• About this exercise: In the listing below, the lines starting with the line with "Accessibilité (798, 1321)" and going on through the line with "Hausbruch (67, 584)" are to be reproduced exactly, and only those.

• Available records:

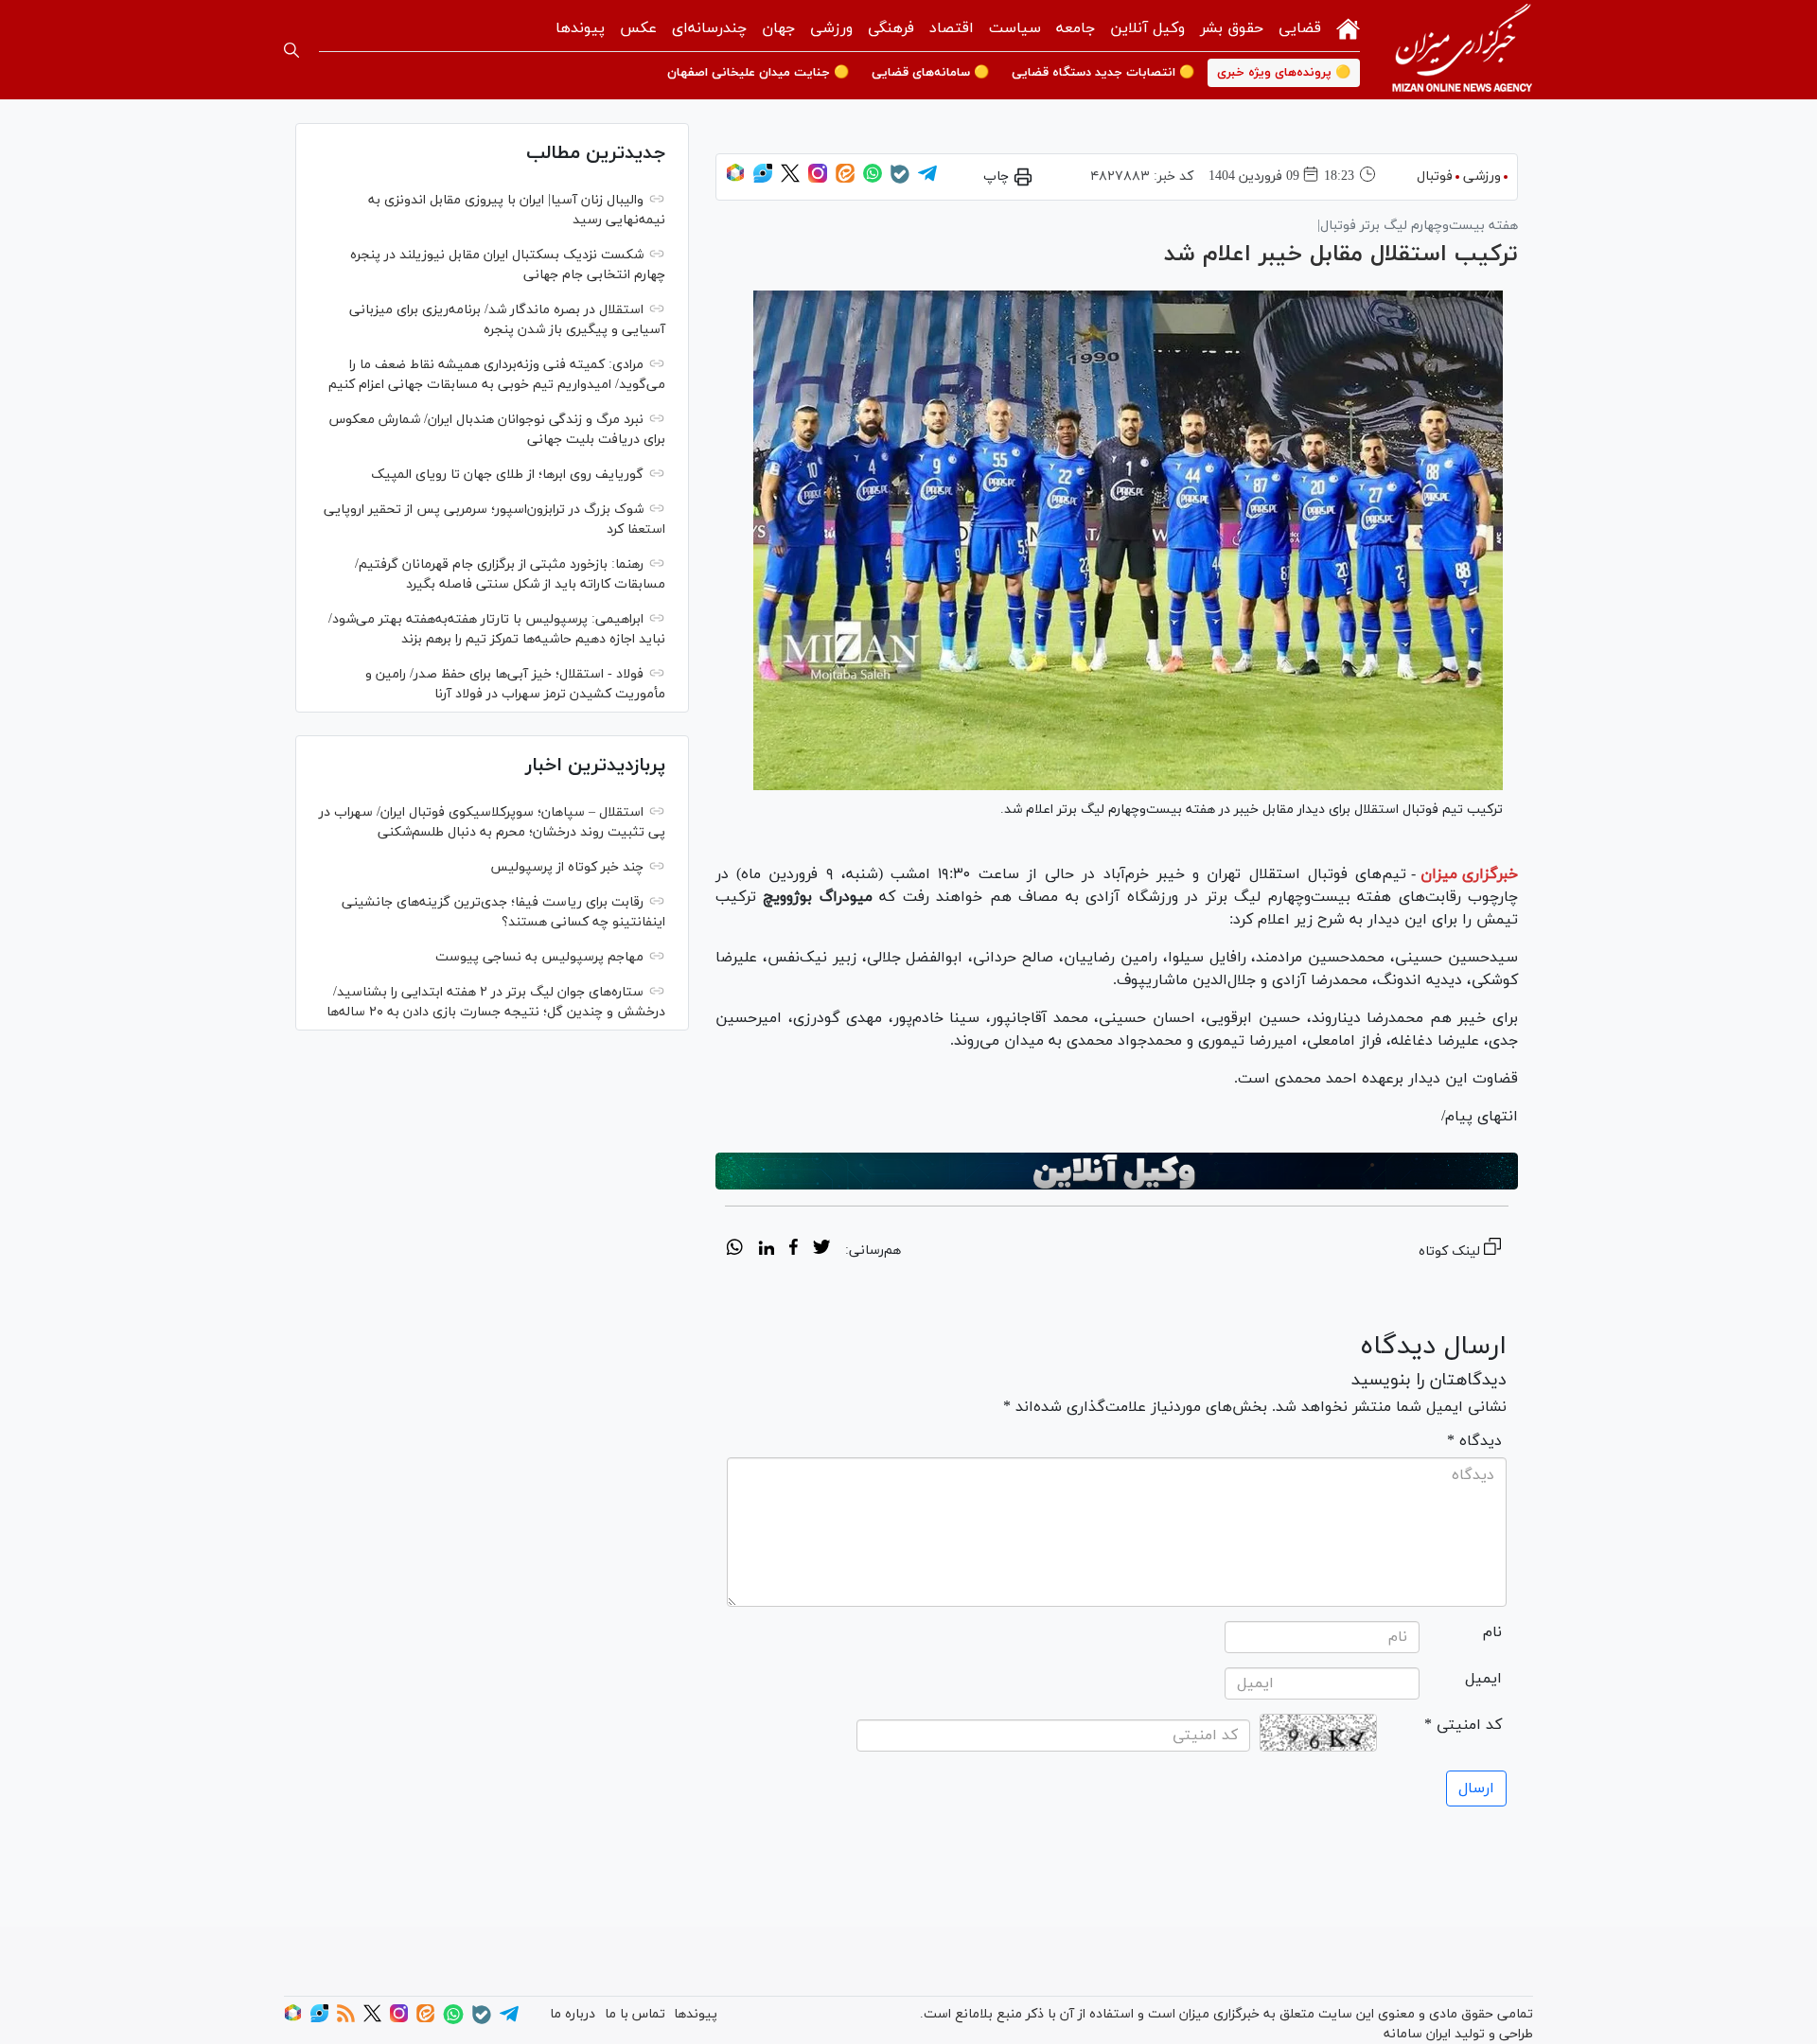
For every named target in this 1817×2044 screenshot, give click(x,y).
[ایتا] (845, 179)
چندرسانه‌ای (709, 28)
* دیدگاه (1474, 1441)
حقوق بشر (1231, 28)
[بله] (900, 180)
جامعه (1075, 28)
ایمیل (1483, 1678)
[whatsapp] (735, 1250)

...

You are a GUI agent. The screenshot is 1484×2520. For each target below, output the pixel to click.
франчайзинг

...

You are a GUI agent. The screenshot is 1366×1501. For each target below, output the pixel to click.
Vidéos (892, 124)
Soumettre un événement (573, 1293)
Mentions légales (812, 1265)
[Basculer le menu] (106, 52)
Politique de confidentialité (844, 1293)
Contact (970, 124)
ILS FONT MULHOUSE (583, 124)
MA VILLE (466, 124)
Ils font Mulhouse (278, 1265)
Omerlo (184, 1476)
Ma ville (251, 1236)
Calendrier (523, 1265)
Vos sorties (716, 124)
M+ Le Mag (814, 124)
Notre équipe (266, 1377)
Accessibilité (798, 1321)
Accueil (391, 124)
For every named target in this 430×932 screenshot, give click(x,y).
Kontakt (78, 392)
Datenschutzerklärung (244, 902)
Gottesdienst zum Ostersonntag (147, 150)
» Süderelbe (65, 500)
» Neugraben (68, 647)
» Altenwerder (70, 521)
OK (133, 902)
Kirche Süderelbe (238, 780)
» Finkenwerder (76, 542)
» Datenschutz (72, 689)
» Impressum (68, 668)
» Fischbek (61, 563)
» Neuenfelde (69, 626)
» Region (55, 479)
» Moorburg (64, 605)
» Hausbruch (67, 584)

• Problem solution:
Accessibilité (798, 1321)
Accueil (391, 124)
For every named target in this 430×932 screenshot, give click(x,y).
Kontakt (78, 392)
Datenschutzerklärung (244, 902)
Gottesdienst zum Ostersonntag (147, 150)
» Süderelbe (65, 500)
» Neugraben (68, 647)
» Altenwerder (70, 521)
OK (133, 902)
Kirche Süderelbe (238, 780)
» Finkenwerder (76, 542)
» Datenschutz (72, 689)
» Impressum (68, 668)
» Fischbek (61, 563)
» Neuenfelde (69, 626)
» Region (55, 479)
» Moorburg (64, 605)
» Hausbruch (67, 584)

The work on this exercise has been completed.